- To do -
Leaving out all pictures, repeat exactly the lines from the one that holds "Where should I click to: Click in" to the last line of the entries below.

[Dataset entries]
● ● ● ●

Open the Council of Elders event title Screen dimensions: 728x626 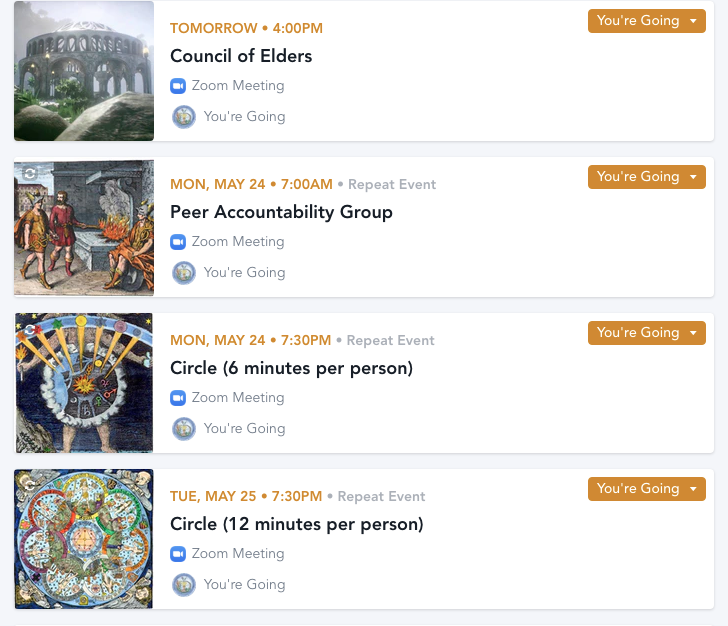241,56
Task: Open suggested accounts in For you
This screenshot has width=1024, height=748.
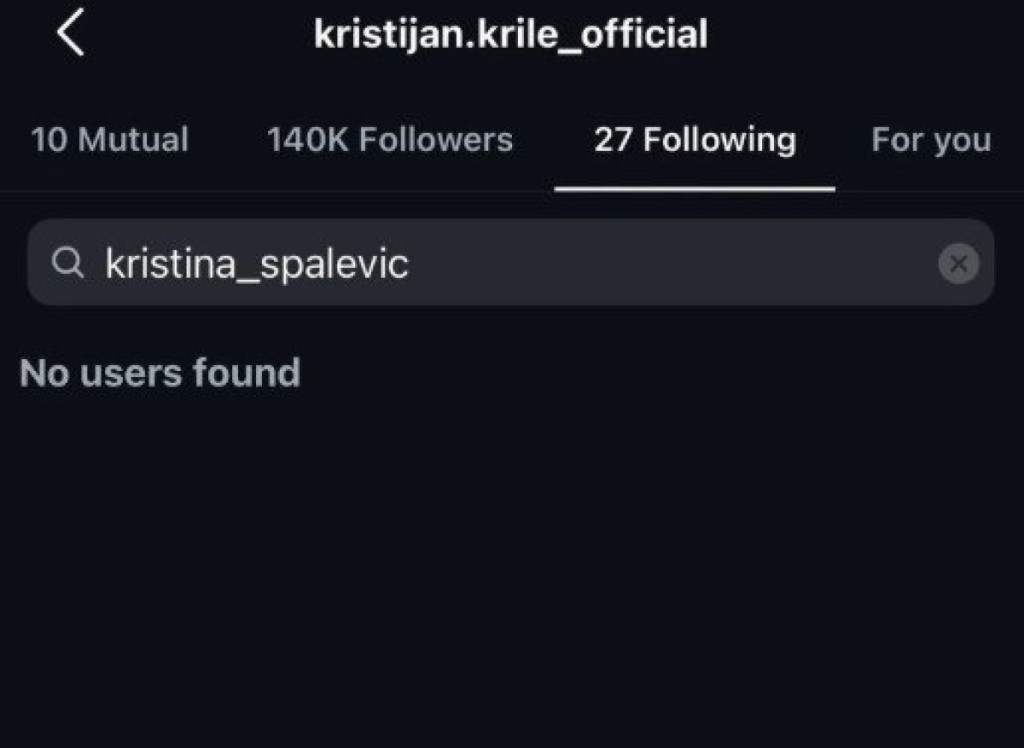Action: [931, 140]
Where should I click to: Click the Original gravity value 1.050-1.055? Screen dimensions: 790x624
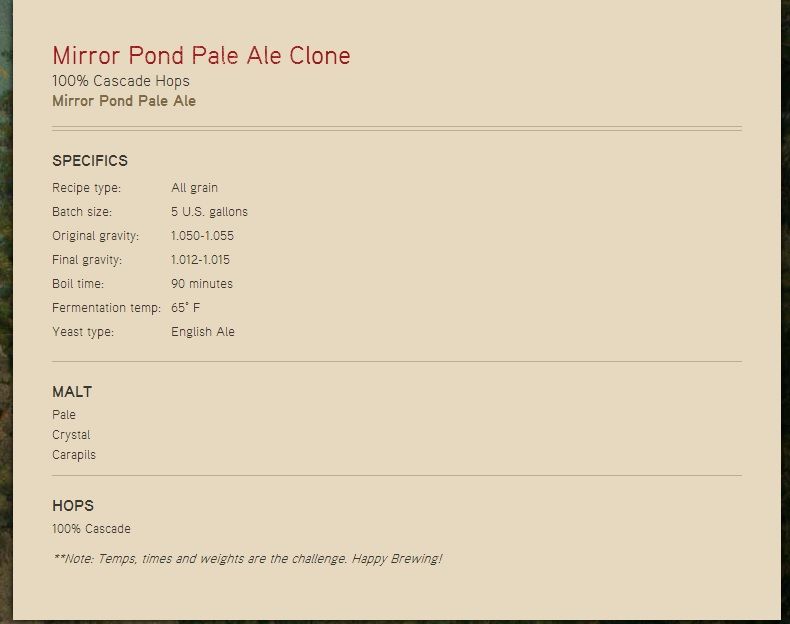click(x=203, y=236)
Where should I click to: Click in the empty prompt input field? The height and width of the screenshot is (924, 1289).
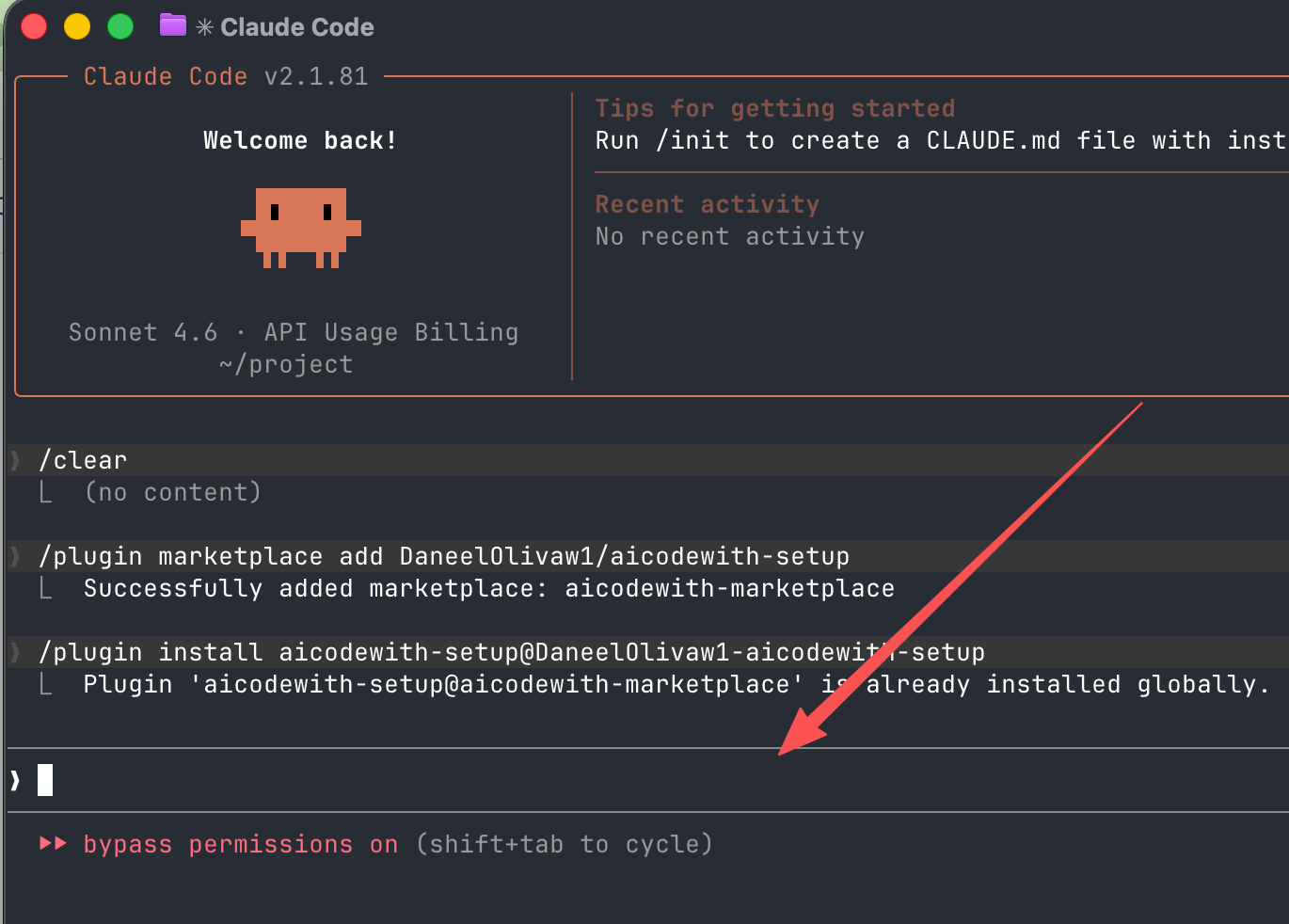tap(565, 780)
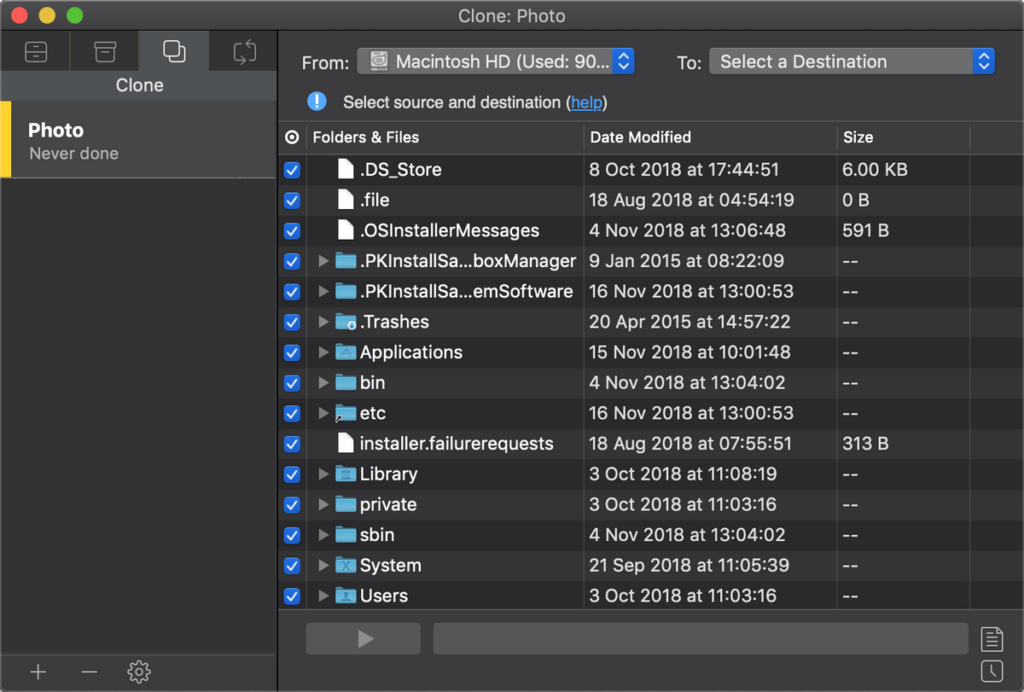Open the scheduler clock icon
This screenshot has height=692, width=1024.
pos(993,672)
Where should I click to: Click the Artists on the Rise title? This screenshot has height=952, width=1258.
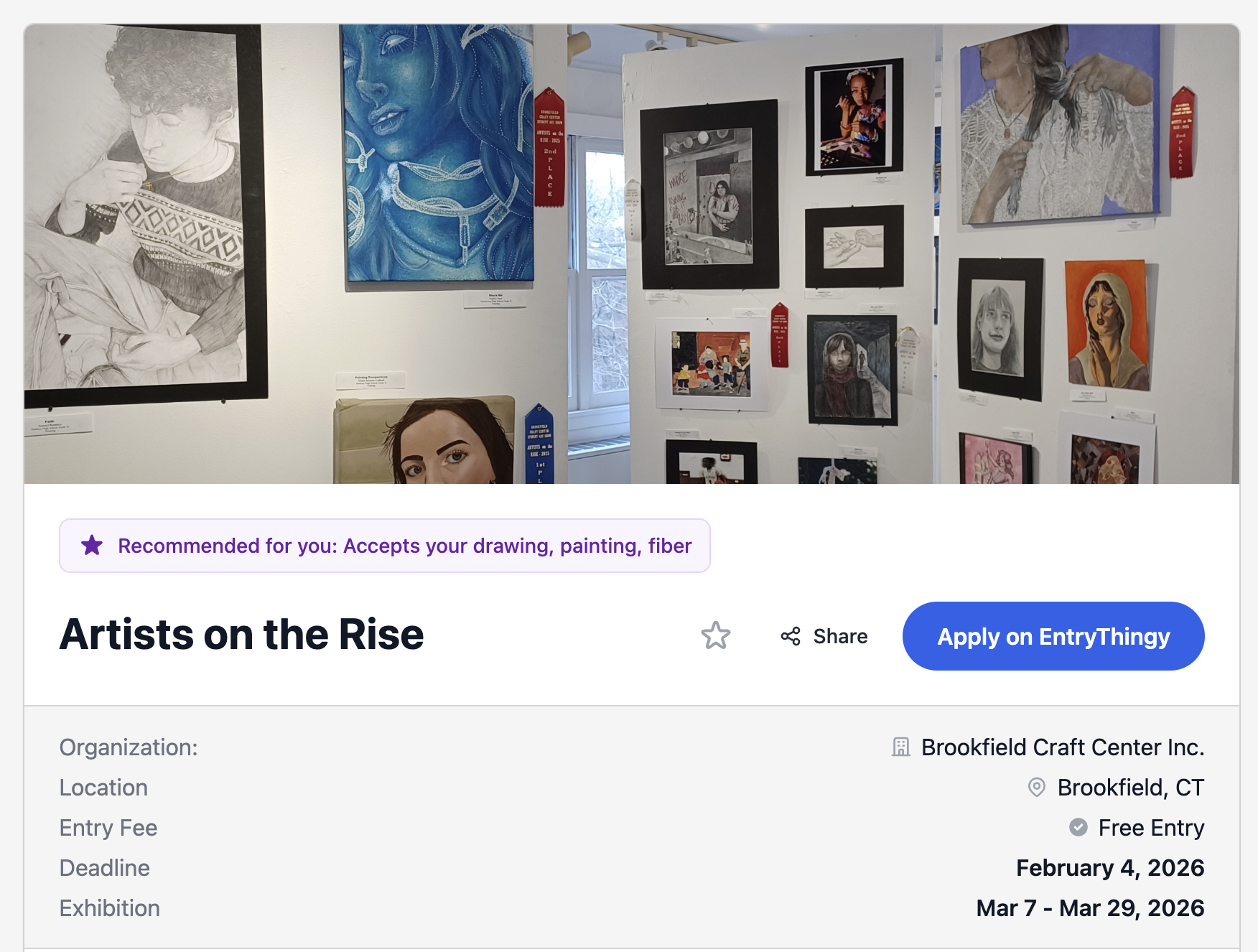pyautogui.click(x=241, y=635)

● ● ● ●

- Answer for this exercise -
Where should I click to: Click in the empty prompt input field? The height and width of the screenshot is (924, 1289).
tap(565, 780)
Open the scheduler clock icon
This screenshot has height=692, width=1024.
pos(993,672)
Where should I click to: Click the Artists on the Rise title? This screenshot has height=952, width=1258.
pyautogui.click(x=241, y=635)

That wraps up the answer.